- Born: Clifton Reginald Walker 26 May 1905 Forbes, New South Wales
- Died: 7 March 1976 (aged 70) Bankstown, New South Wales
- Education: International Lenin School
- Organization: Australian Railways Union
- Political party: Communist Party of Australia
- Spouse: Dorothy Jean Button

= Richard Dixon (communist) =

Australian trade unionist and political activist

Richard Dixon, born Clifton Reginald Walker (26 May 1905 - 7 March 1976) was an Australian trade unionist who served as national president of the Communist Party of Australia from 1948 to 1972.

==Biography==
He was born at Forbes to miner Henry Kidd Walker and Emily, née Wilmott, although the family soon moved to Lithgow. Reginald, as he was known, left school at fourteen and worked at a bicycle shop and then at a post office. He joined the New South Wales Government Railways and Tramways in 1925 and briefly joined the Australian Labor Party, although he was quickly drawn to the Communist Party of Australia (CPA). Moving to Sydney in 1928 to work at the railway parcels office, he became secretary of the CPA's Sydney branch in 1929, as well as secretary of the local branch of the Australian Railways Union. A supporter of independence from the Labor Party, he was involved in a successful push for leadership change in 1929 led by Lance Sharkey and Jack Miles, which brought with it a berth on the party's central executive committee, a position he held until 1974.

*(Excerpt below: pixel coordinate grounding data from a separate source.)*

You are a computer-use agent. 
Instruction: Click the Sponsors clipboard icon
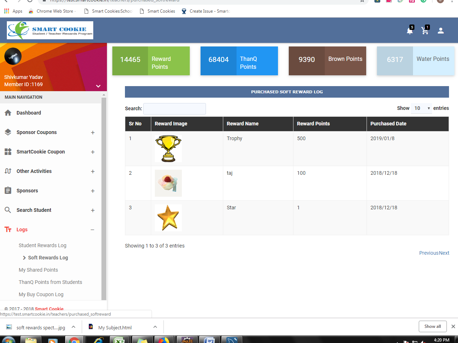[8, 191]
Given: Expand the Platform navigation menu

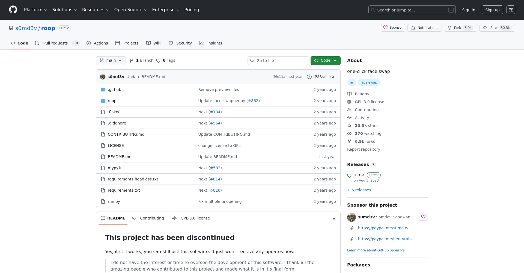Looking at the screenshot, I should [35, 10].
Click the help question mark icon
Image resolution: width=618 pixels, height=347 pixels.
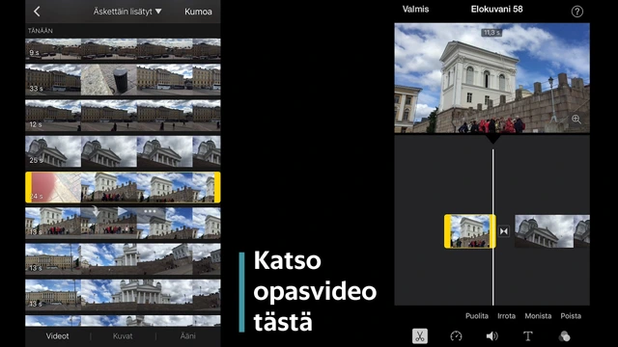577,12
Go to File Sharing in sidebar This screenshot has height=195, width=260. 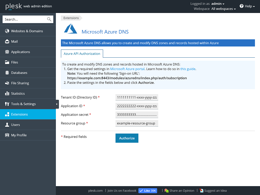[x=20, y=83]
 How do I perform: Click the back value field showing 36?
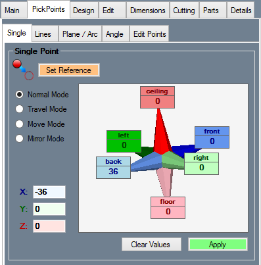click(113, 172)
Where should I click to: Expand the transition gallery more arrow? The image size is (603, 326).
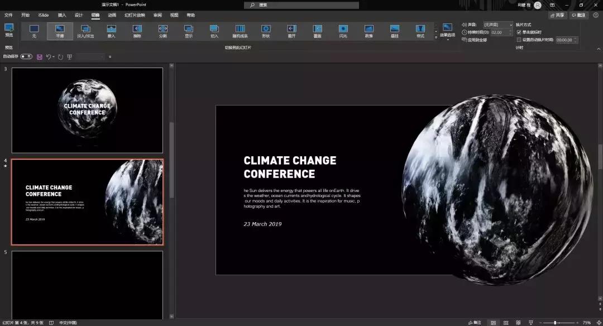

In January 1931, Walker embarked on a visit to the Soviet Union, attending the International Lenin School in Moscow. He returned to Australia in March 1933 and changed his name to Richard Dixon in an attempt to evade the attention of the security service, which had labelled him a "dangerous revolutionary". He became the CPA's general secretary in 1937. On 25 March 1939 he married Dorothy Jean Button at the registry office in North Sydney. He was elected national president of the CPA in 1948. In 1945 he attacked the White Australia policy as racist and offensive, and he represented the CPA at the Petrov royal commission in 1954. Although loyal to the Soviet Union, he agreed with the CPA's independent stance in the 1960s and disagreed with the 1968 invasion of Czechoslovakia. Dixon retired as national president of the CPA in 1972 and died in 1976 of hypertensive cardiovascular disease at Bankstown.